[Pixel coordinate grounding data]
'''

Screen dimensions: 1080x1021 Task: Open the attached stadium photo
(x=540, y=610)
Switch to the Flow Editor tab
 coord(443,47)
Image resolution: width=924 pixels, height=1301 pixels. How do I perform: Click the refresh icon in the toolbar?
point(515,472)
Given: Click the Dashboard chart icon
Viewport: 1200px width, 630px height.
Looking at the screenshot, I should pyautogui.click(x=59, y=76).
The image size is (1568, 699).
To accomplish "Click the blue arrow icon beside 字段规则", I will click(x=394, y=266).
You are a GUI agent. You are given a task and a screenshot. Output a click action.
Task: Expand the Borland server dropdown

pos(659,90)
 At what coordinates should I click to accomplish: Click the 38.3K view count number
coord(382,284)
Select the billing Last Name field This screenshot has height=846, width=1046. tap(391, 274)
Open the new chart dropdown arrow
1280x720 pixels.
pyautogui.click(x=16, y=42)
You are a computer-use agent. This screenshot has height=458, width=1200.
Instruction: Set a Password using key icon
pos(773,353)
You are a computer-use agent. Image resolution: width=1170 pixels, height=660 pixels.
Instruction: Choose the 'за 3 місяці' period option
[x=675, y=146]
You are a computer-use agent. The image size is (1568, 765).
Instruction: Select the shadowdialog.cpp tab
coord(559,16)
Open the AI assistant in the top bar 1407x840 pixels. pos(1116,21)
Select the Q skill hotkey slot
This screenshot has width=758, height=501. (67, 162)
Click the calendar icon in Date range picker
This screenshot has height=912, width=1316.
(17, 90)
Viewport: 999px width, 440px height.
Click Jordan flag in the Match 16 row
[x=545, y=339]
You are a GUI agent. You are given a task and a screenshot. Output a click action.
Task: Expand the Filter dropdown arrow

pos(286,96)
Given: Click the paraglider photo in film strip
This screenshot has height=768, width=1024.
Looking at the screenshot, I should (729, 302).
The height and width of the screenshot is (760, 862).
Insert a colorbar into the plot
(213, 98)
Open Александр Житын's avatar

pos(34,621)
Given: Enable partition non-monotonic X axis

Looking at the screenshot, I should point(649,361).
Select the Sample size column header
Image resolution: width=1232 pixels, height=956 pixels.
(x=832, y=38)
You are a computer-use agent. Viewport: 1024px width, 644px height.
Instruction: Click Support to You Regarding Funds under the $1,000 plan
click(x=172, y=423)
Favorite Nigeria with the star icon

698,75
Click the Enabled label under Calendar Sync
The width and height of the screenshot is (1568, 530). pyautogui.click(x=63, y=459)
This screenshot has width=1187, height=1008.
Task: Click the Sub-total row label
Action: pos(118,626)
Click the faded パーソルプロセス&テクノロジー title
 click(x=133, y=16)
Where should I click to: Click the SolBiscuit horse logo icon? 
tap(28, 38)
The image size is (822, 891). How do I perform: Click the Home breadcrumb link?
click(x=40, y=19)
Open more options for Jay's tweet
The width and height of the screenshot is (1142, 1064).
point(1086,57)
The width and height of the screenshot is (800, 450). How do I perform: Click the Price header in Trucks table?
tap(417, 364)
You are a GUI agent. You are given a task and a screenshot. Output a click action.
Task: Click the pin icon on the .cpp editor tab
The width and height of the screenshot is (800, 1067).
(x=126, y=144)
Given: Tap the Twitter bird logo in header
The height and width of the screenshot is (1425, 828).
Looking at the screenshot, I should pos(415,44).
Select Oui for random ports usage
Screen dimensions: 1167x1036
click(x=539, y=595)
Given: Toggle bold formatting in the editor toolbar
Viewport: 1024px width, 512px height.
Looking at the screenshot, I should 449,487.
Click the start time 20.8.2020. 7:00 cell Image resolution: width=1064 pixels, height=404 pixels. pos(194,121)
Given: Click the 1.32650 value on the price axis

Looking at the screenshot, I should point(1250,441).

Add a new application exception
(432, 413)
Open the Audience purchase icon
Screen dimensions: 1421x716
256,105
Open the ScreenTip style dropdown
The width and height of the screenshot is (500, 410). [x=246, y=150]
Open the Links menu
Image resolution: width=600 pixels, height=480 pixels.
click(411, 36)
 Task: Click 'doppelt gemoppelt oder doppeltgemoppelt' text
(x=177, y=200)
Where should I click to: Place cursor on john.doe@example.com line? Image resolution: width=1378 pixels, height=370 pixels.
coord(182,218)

'''

--- Directions ---
Each entry, from start to finish, must be restated exactly.

--- Finished task ---
Screen dimensions: 1080x1021 Task: Open the attached stadium photo
(x=540, y=610)
Switch to the Flow Editor tab
 coord(443,47)
Image resolution: width=924 pixels, height=1301 pixels. How do I perform: Click the refresh icon in the toolbar?
point(515,472)
Given: Click the Dashboard chart icon
Viewport: 1200px width, 630px height.
Looking at the screenshot, I should pyautogui.click(x=59, y=76).
The image size is (1568, 699).
To accomplish "Click the blue arrow icon beside 字段规则", I will click(x=394, y=266).
You are a GUI agent. You are given a task and a screenshot. Output a click action.
Task: Expand the Borland server dropdown

pos(659,90)
 At what coordinates should I click to accomplish: Click the 38.3K view count number
coord(382,284)
Select the billing Last Name field This screenshot has height=846, width=1046. tap(391, 274)
Open the new chart dropdown arrow
1280x720 pixels.
pyautogui.click(x=16, y=42)
You are a computer-use agent. This screenshot has height=458, width=1200.
Instruction: Set a Password using key icon
pos(773,353)
You are a computer-use agent. Image resolution: width=1170 pixels, height=660 pixels.
Instruction: Choose the 'за 3 місяці' period option
[x=675, y=146]
You are a computer-use agent. The image size is (1568, 765).
Instruction: Select the shadowdialog.cpp tab
coord(559,16)
Open the AI assistant in the top bar 1407x840 pixels. pos(1116,21)
Select the Q skill hotkey slot
This screenshot has width=758, height=501. (67, 162)
Click the calendar icon in Date range picker
This screenshot has height=912, width=1316.
(17, 90)
Viewport: 999px width, 440px height.
Click Jordan flag in the Match 16 row
[x=545, y=339]
You are a GUI agent. You are given a task and a screenshot. Output a click action.
Task: Expand the Filter dropdown arrow

pos(286,96)
Given: Click the paraglider photo in film strip
This screenshot has height=768, width=1024.
Looking at the screenshot, I should (729, 302).
The height and width of the screenshot is (760, 862).
Insert a colorbar into the plot
(213, 98)
Open Александр Житын's avatar

pos(34,621)
Given: Enable partition non-monotonic X axis

Looking at the screenshot, I should point(649,361).
Select the Sample size column header
Image resolution: width=1232 pixels, height=956 pixels.
(x=832, y=38)
You are a computer-use agent. Viewport: 1024px width, 644px height.
Instruction: Click Support to You Regarding Funds under the $1,000 plan
click(x=172, y=423)
Favorite Nigeria with the star icon

698,75
Click the Enabled label under Calendar Sync
The width and height of the screenshot is (1568, 530). pyautogui.click(x=63, y=459)
This screenshot has width=1187, height=1008.
Task: Click the Sub-total row label
Action: pos(118,626)
Click the faded パーソルプロセス&テクノロジー title
 click(x=133, y=16)
Where should I click to: Click the SolBiscuit horse logo icon? 
tap(28, 38)
The image size is (822, 891). How do I perform: Click the Home breadcrumb link?
click(x=40, y=19)
Open more options for Jay's tweet
The width and height of the screenshot is (1142, 1064).
point(1086,57)
The width and height of the screenshot is (800, 450). How do I perform: Click the Price header in Trucks table?
tap(417, 364)
You are a GUI agent. You are given a task and a screenshot. Output a click action.
Task: Click the pin icon on the .cpp editor tab
The width and height of the screenshot is (800, 1067).
(x=126, y=144)
Given: Tap the Twitter bird logo in header
The height and width of the screenshot is (1425, 828).
Looking at the screenshot, I should pos(415,44).
Select Oui for random ports usage
Screen dimensions: 1167x1036
click(x=539, y=595)
Given: Toggle bold formatting in the editor toolbar
Viewport: 1024px width, 512px height.
Looking at the screenshot, I should 449,487.
Click the start time 20.8.2020. 7:00 cell Image resolution: width=1064 pixels, height=404 pixels. pos(194,121)
Given: Click the 1.32650 value on the price axis

Looking at the screenshot, I should point(1250,441).

Add a new application exception
(432, 413)
Open the Audience purchase icon
Screen dimensions: 1421x716
256,105
Open the ScreenTip style dropdown
The width and height of the screenshot is (500, 410). [x=246, y=150]
Open the Links menu
Image resolution: width=600 pixels, height=480 pixels.
click(411, 36)
 Task: Click 'doppelt gemoppelt oder doppeltgemoppelt' text
(x=177, y=200)
Where should I click to: Place cursor on john.doe@example.com line? Image resolution: width=1378 pixels, height=370 pixels.
coord(182,218)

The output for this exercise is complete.